[edit]
Strong and Weak Identifiability of Optimization-based Causal Discovery in Non-linear Additive Noise Models
Proceedings of the 42nd International Conference on Machine Learning, PMLR 267:35753-35768, 2025.
Abstract
Causal discovery aims to identify causal relationships from observational data. Recently, optimization-based causal discovery methods have attracted extensive attention in the literature due to their efficiency in handling high-dimensional problems. However, we observe that optimization-based methods often perform well on certain problems but struggle with others. This paper identifies a specific characteristic of causal structural equations that determines the difficulty of identification in causal discovery and, in turn, the performance of optimization-based methods.
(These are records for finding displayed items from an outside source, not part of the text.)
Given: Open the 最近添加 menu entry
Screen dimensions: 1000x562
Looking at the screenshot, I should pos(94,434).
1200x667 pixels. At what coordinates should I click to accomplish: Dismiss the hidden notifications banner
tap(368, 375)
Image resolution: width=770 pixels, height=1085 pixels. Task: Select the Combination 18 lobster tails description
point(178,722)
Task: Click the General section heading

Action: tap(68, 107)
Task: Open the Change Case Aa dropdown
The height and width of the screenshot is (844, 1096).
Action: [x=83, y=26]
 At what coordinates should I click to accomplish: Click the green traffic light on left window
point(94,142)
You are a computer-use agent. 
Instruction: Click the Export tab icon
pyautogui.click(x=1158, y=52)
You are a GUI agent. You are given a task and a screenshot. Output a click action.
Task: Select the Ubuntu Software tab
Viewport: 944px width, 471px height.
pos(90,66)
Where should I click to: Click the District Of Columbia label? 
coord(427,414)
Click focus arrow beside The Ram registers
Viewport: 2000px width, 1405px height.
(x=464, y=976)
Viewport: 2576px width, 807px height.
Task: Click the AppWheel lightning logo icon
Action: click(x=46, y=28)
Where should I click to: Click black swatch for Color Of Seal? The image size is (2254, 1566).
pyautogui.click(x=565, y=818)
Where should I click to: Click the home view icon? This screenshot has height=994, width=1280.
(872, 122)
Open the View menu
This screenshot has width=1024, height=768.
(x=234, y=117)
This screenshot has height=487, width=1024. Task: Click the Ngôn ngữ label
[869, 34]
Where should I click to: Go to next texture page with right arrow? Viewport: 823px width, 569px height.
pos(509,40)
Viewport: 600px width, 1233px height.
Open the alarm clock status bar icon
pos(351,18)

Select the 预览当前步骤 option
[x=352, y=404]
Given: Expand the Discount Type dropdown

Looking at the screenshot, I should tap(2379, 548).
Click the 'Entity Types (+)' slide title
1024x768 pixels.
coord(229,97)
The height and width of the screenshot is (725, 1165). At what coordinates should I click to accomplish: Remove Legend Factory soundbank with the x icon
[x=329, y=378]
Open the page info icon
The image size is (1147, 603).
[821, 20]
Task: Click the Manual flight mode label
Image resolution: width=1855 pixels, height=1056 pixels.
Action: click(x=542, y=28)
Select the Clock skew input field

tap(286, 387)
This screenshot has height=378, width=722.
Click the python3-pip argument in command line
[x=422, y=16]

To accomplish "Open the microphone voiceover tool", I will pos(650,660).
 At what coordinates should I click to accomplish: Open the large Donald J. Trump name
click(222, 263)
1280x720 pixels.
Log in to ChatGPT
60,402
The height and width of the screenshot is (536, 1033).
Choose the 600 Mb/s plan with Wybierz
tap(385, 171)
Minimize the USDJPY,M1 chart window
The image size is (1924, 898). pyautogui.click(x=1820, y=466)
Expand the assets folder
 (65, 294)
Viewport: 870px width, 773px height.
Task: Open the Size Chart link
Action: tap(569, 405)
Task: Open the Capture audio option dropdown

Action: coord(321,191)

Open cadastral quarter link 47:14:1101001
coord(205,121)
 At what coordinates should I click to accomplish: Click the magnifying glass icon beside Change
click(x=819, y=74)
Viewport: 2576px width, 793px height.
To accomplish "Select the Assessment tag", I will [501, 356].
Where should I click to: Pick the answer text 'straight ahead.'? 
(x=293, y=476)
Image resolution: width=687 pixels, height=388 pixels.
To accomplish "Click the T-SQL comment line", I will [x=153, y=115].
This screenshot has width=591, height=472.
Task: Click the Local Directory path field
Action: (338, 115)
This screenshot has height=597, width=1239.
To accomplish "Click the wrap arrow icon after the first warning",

We conduct an in-depth study of the additive noise model (ANM) and propose to further divide identifiable problems into strongly and weakly identifiable types based on the difficulty of identification. We also provide a sufficient condition to distinguish the two categories. Inspired by these findings, this paper further proposes GENE, a generic method for addressing strongly and weakly identifiable problems in a unified way under the ANM assumption. GENE adopts an order-based search framework that incorporates conditional independence tests into order fitness evaluation, ensuring effectiveness on weakly identifiable problems. In addition, GENE restricts the dimensionality of the effect variables to ensure scale invariance, a property crucial for practical applications. Experiments demonstrate that GENE is uniquely effective in addressing weakly identifiable problems while also remaining competitive with state-of-the-art causal discovery algorithms for strongly identifiable problems.